Paul: I've become a little bit kind of apathetic towards my country and these international competitive arenas. The thing about the English is that they think that they're up there with the best but more often than not we get reminded that we're quite mediocre. Maybe there was a time in the past where we were very dominant and kind of important as far as dictating how things ran but I think that period's ended. We had the face of Beckham, we had the Prime Minister come and was there and we had Prince William and some other high ranking faces, if you like, but from what I've read the campaign, the head of the FA, the Football Association, was completely, he was another one of a long line of people who were inadequate running the Football Association. There was the BBC who released a program about corruption within FIFA weeks before the poll, the vote, so it didn't really come as a surprise to me as much as it did some of my other fellow countrypeople.
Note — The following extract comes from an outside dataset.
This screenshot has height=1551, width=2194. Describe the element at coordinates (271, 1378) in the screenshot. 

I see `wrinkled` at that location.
Todd: So a lot of people back in England thought that for sure you would get it?
Paul: It seemed that way, yeah, a lot of, speaking to some of my friends back at home they were like yeah we're quids in, the World Cup is coming to England. I think the campaign was kind of based on the football history of England and the passion that we have for the game and the current high level of facilities that we can provide. But I guess there was a bit of a shock like there was a shock at the England team's performance at the last World Cup. If you watched the game versus Germany, it was embarrassing, we were outclassed and not many other countries have much sympathy for England in this situation.
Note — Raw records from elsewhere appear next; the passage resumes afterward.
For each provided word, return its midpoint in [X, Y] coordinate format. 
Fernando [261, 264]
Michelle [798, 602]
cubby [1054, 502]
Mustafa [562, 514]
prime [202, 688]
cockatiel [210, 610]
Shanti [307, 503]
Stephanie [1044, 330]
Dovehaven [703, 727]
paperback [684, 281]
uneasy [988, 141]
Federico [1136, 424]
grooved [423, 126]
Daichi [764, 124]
Todd: One thing though about your country when it comes to football, you really do have a lot of pressure I would say from the media. I mean there's a lot of maybe unrealistic expectations put on the team's performance and maybe that kind of leads to its downfall.
Paul: Yeah. The media circus yeah is very intense and there's this kind of pattern that keeps repeating itself whereby people are heralded as being the saviour and the best in the world and then they make a mistake and then they're completely destroyed. It happened to David Beckham earlier in his career where he was heralded as being the future of England and he made a small mistake and got sent off in a big game and the media response to that was just embarrassing. They really tore him to pieces so we do have this problem with the media circus within England which kind of could be said to be responsible for generating this false sense of confidence. So yeah I agree with you on that point.
Now both of our countries recently got left out in the cold for the future World Cup.
Here, left out in the cold means eliminated from competition. Notice the following:
- They were left out in the cold for hosting the 2020 Olympics.
- I felt left out in the cold.
I've become a little bit kind of apathetic towards my country
When we are apathetic, that means we have no interest or opinion in something that may be important to others. Notice the following:
- I'm really apathetic about the tuition increase.
- He's always so apathetic about everything!
People are heralded as being the saviour and the best in the world
Someone or something that is heralded is being widely talked about as in a positive way. Notice the following:
- Michael Jackson was heralded as the king of pop.
- David Beckham was briefly heralded as the saviour of American soccer.
They really tore him to pieces.
When we tear someone or something to pieces, that means we speak about in a very negative way. Notice the following:
- The press tore him to pieces.
- The movie was torn to pieces by critics.
We do have this problem with the media circus within England.
An event that triggers a lot of activity by the press - TV, radio, newspapers, magazines, etc., is said to cause a media circus. Notice the following:
- The royal wedding caused a media circus.
- The media circus was almost more entertaining than the event.